This exercise asks for every line of the material that includes the word "dimensions".

======== INFORMATION GIVEN ========

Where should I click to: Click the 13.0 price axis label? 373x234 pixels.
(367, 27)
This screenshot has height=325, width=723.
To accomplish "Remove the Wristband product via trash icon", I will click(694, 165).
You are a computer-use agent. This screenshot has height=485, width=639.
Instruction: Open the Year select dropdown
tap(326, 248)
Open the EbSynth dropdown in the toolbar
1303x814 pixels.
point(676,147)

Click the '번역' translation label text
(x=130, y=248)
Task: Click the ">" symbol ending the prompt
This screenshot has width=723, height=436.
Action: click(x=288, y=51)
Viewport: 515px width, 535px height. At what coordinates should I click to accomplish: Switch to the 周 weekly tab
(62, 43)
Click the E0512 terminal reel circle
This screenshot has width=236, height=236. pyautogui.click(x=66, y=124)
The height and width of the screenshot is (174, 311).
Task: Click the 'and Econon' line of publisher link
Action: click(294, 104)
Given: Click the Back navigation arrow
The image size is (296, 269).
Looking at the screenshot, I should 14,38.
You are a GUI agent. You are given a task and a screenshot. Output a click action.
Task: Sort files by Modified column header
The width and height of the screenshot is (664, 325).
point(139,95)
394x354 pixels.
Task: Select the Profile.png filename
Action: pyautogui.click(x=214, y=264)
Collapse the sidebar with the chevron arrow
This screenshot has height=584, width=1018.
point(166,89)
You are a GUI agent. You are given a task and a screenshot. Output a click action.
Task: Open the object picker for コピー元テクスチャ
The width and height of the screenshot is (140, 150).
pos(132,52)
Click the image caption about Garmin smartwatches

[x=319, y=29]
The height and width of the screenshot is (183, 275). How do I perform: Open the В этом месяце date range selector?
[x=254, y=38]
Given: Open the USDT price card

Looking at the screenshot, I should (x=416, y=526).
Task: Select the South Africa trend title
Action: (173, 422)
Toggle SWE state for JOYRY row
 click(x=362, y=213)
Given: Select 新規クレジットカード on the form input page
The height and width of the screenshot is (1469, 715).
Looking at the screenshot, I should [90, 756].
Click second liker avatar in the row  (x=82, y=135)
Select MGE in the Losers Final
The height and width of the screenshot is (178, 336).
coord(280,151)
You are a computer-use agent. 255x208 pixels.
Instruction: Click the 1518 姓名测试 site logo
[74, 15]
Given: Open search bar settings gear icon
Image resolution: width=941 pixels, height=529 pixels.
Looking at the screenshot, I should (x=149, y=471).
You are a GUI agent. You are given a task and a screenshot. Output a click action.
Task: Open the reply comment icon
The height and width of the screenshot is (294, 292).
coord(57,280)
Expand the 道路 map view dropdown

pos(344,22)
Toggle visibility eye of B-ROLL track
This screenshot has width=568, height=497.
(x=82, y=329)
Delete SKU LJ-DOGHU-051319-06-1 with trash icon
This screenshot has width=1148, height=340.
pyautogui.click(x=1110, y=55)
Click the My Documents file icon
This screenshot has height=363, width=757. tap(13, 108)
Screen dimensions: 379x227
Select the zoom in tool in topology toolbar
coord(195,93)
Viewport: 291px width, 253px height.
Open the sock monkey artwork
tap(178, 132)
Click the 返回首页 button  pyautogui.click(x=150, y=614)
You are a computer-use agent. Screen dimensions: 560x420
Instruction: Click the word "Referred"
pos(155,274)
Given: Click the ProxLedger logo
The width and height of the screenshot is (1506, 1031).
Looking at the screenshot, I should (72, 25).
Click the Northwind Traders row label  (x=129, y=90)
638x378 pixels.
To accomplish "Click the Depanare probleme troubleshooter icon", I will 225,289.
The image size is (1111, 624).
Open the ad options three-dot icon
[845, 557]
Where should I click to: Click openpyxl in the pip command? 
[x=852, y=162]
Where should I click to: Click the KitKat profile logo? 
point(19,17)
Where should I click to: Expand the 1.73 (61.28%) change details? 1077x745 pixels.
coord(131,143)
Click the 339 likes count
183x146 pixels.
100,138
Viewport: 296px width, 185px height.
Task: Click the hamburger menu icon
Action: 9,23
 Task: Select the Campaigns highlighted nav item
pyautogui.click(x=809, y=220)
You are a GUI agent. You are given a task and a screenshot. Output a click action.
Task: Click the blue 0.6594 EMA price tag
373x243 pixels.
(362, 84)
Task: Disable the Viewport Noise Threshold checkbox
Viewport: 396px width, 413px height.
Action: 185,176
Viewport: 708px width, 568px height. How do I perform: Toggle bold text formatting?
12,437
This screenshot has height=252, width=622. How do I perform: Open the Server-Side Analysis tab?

========

§ **RESULT BELOW**:
Screen dimensions: 379x227
You are a computer-use agent. Screen dimensions: 560x420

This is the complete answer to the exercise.